═════ Text segment

# Lainox [email protected] vs Rational Self Cooking Center XS - Home Kitchen



## 77east (Jan 27, 2021)

Greetings! 

I have about 25 by 10 feet kitchen space in which, I am planning a Gallery Kitchen. Planning to put up a Combi Oven for Home use but slightly confused between the two models, Lainox [email protected] and Rational Cooking Center XS. Both are 6 * 2/3 GN capacity, however the Naboohas a 3.6 KW version for home use. I was wondering it the downrating would be detrimental or a boon. It goes up to 300 degrees though.

I do have a 3 phase power supply that comes up to the distribution box with 230V. However individual sockets are all using single phase and the load then gets distributed to three phases at the DB.


----------



## longpvo (Oct 18, 2020)

I was presented by a Lainox rep recently and for what it's worth, the price of the regular Naboo although cheaper where I was offered, it doesn't have a boiler steam generator. It's rather a spritz style. The boiler Naboo costs nearly as much as the SCC XS, hence I went with the SCC XS. It's simpler to fix a boiler machine than spritz plus one ought to have RO water treatment for spritz type.

The touch UI on Naboo seemed too confusing for my liking, it's as if someone put together an android theme way back then.

The UI on the SCC (after 2016) is lean and intuitive.

The SCC XS racks support hinge can be interchanged to fit 13x18 half sheet pans, the Naboo does not. This was a major decision for me as I do most baking and dehydration on half sheet pans and the accessories for half sheet pans are more readily available than EU spec GN sizes (think sasa demarle non stick lienrs, and baking molds) I instead use GN trays and pans for roast/grill/ and especially steaming.

══════════

To-do list
1 - Extract the forum thread above on the two combi ovens for a home kitchen, reproducing it in full and without alteration.
2 - From the records below, copy verbatim the lines starting at the line that contains "coordinates (1104, 30)." and ending at the line that contains "Shape settings is", with both of those lines included.

═════ Entries provided

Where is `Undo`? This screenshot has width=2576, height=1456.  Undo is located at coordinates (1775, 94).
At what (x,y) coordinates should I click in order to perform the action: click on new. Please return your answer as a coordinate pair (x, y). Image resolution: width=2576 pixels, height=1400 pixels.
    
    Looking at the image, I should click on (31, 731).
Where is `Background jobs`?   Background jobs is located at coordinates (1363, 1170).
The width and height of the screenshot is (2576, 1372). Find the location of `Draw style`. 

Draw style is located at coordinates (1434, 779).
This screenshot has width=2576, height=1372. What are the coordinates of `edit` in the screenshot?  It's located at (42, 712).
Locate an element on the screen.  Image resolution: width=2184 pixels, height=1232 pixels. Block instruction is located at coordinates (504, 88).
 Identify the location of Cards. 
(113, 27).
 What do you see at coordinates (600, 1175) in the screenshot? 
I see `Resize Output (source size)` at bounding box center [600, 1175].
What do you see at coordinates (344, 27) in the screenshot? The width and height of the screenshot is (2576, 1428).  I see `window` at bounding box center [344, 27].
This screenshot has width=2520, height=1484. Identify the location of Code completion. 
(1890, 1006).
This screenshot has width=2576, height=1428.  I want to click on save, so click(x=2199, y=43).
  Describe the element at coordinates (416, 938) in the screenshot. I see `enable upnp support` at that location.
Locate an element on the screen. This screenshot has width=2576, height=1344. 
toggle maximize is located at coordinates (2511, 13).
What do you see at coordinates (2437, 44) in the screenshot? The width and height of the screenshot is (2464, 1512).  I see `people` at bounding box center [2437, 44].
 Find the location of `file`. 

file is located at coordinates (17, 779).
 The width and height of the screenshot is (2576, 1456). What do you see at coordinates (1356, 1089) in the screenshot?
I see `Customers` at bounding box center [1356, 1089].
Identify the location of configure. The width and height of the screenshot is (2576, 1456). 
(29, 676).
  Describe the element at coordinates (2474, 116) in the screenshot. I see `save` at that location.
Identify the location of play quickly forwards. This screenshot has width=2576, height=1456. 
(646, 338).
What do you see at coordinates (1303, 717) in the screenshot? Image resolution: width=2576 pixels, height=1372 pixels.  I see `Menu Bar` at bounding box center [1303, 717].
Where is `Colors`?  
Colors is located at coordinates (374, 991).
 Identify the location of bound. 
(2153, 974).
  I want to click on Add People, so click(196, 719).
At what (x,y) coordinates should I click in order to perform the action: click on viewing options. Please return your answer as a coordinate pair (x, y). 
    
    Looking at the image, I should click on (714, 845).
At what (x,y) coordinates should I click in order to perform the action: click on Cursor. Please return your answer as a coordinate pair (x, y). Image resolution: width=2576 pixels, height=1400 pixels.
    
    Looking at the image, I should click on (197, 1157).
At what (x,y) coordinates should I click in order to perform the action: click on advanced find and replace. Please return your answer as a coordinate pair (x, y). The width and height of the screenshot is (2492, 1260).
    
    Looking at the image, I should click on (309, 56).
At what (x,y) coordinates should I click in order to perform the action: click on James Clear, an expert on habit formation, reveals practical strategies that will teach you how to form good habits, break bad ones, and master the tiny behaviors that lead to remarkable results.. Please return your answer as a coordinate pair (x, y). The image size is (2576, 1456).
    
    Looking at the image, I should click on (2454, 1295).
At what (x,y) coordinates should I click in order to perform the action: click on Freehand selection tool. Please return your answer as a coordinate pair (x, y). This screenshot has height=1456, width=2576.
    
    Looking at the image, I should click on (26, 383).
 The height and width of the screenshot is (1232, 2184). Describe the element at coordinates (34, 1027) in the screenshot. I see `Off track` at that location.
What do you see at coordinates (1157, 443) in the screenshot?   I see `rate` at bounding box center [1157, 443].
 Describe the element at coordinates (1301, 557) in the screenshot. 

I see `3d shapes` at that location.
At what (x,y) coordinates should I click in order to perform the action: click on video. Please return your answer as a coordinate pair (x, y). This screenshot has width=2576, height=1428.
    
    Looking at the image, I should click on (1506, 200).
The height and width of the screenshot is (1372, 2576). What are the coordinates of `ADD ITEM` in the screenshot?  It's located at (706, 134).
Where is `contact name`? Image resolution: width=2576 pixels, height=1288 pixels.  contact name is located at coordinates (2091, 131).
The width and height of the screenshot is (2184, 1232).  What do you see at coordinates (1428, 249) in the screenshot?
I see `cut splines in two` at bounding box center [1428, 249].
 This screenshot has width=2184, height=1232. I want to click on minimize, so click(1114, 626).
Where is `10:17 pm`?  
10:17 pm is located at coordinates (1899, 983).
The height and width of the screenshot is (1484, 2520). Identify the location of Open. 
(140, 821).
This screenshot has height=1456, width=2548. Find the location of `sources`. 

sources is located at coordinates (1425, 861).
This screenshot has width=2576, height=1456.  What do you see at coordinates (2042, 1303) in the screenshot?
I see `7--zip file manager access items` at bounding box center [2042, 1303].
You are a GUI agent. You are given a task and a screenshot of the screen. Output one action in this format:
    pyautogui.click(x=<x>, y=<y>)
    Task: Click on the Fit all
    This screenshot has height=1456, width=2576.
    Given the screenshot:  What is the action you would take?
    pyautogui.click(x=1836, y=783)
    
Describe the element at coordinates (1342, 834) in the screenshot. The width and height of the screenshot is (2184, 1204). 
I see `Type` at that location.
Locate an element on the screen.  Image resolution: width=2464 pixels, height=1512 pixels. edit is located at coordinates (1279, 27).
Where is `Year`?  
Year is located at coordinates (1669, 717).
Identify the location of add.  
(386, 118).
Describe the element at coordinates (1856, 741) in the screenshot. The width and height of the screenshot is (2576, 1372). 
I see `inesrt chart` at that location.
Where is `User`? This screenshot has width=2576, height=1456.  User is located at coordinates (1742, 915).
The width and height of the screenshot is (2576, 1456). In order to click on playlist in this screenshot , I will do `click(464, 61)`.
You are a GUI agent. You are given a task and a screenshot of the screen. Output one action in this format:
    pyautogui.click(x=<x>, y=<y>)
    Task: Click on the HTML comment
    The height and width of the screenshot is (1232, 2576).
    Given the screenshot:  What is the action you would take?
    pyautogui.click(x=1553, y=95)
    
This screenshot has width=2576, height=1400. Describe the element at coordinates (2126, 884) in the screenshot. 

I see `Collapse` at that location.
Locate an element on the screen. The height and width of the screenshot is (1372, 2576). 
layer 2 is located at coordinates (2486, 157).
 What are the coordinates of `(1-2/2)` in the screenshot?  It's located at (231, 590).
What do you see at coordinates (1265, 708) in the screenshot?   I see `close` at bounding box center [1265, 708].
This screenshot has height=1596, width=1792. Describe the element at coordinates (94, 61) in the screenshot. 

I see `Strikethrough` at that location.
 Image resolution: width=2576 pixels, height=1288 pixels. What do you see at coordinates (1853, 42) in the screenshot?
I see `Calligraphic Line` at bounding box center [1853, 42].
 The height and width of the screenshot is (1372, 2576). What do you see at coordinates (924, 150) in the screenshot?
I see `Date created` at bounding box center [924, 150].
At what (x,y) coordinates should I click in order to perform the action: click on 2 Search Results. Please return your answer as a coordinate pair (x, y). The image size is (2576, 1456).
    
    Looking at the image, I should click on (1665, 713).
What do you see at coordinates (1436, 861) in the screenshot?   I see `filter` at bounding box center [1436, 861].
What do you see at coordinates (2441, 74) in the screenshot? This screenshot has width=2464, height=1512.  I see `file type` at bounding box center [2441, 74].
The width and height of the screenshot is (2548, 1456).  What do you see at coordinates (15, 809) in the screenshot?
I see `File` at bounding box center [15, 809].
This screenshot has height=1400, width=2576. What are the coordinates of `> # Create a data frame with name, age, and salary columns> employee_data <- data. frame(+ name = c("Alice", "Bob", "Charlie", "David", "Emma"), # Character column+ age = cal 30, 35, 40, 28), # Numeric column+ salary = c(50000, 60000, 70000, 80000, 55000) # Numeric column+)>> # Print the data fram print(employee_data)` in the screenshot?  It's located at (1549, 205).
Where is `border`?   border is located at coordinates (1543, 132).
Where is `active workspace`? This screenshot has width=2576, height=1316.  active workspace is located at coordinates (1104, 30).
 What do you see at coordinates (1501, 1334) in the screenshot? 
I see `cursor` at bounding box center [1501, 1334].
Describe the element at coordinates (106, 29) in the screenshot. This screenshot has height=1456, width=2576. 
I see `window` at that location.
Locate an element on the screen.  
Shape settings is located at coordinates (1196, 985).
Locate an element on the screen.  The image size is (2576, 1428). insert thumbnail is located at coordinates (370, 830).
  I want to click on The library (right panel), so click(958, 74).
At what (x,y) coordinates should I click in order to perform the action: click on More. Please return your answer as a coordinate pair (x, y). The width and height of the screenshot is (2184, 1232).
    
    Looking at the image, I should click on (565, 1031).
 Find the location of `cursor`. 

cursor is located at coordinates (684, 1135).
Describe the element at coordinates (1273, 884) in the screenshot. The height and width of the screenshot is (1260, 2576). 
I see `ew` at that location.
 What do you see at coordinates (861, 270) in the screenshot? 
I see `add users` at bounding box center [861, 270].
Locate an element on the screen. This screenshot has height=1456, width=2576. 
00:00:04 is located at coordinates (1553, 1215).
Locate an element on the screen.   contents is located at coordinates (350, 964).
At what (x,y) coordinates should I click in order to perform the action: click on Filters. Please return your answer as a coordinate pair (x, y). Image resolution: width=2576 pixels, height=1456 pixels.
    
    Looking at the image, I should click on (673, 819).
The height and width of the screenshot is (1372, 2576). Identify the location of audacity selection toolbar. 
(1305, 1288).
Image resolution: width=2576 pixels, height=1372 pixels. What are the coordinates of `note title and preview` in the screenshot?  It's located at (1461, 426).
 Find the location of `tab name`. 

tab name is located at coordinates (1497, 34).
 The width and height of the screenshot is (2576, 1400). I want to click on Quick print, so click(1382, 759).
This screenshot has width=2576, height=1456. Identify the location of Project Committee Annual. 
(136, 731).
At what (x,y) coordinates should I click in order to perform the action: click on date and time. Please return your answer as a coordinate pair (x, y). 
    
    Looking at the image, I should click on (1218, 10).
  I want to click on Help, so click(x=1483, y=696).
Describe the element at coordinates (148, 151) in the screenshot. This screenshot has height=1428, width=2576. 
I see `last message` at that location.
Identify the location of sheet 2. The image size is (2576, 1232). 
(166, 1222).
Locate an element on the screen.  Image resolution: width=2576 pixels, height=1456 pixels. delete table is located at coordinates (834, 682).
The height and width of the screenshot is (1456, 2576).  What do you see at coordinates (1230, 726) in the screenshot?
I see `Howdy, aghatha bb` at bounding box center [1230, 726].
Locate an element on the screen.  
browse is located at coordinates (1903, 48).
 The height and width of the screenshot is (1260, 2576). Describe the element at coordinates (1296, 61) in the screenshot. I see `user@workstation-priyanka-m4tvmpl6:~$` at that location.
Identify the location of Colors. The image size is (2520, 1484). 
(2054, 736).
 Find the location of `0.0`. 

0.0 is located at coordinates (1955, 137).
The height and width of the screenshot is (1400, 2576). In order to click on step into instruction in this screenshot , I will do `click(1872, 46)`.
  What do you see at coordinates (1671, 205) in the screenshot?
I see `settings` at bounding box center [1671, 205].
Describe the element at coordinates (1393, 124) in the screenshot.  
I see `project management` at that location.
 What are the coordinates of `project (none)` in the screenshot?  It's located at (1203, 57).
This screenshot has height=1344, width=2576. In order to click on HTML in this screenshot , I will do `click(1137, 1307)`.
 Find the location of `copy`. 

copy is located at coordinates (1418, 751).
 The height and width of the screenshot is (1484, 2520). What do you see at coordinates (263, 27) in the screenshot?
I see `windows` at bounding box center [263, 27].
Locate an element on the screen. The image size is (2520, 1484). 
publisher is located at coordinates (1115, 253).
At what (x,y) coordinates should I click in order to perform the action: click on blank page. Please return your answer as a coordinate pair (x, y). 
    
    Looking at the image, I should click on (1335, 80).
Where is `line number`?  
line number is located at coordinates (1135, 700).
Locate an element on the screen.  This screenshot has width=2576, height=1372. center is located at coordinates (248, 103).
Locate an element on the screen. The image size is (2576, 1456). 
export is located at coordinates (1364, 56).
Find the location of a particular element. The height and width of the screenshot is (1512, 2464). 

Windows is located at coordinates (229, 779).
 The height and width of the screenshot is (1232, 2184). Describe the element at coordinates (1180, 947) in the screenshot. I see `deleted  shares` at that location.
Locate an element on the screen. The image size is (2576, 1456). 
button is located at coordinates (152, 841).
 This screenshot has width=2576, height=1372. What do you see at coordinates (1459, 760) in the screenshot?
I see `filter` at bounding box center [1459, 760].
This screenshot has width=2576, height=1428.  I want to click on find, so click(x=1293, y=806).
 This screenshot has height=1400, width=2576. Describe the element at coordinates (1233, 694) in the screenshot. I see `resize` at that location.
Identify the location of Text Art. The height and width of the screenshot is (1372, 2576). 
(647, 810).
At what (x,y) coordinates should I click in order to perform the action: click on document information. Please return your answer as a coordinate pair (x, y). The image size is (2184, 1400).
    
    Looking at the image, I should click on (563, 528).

══════════

Results
1 -
# Lainox [email protected] vs Rational Self Cooking Center XS - Home Kitchen



## 77east (Jan 27, 2021)

Greetings! 

I have about 25 by 10 feet kitchen space in which, I am planning a Gallery Kitchen. Planning to put up a Combi Oven for Home use but slightly confused between the two models, Lainox [email protected] and Rational Cooking Center XS. Both are 6 * 2/3 GN capacity, however the Naboohas a 3.6 KW version for home use. I was wondering it the downrating would be detrimental or a boon. It goes up to 300 degrees though.

I do have a 3 phase power supply that comes up to the distribution box with 230V. However individual sockets are all using single phase and the load then gets distributed to three phases at the DB.


----------



## longpvo (Oct 18, 2020)

I was presented by a Lainox rep recently and for what it's worth, the price of the regular Naboo although cheaper where I was offered, it doesn't have a boiler steam generator. It's rather a spritz style. The boiler Naboo costs nearly as much as the SCC XS, hence I went with the SCC XS. It's simpler to fix a boiler machine than spritz plus one ought to have RO water treatment for spritz type.

The touch UI on Naboo seemed too confusing for my liking, it's as if someone put together an android theme way back then.

The UI on the SCC (after 2016) is lean and intuitive.

The SCC XS racks support hinge can be interchanged to fit 13x18 half sheet pans, the Naboo does not. This was a major decision for me as I do most baking and dehydration on half sheet pans and the accessories for half sheet pans are more readily available than EU spec GN sizes (think sasa demarle non stick lienrs, and baking molds) I instead use GN trays and pans for roast/grill/ and especially steaming.

2 -
Where is `active workspace`? This screenshot has width=2576, height=1316.  active workspace is located at coordinates (1104, 30).
 What do you see at coordinates (1501, 1334) in the screenshot? 
I see `cursor` at bounding box center [1501, 1334].
Describe the element at coordinates (106, 29) in the screenshot. This screenshot has height=1456, width=2576. 
I see `window` at that location.
Locate an element on the screen.  
Shape settings is located at coordinates (1196, 985).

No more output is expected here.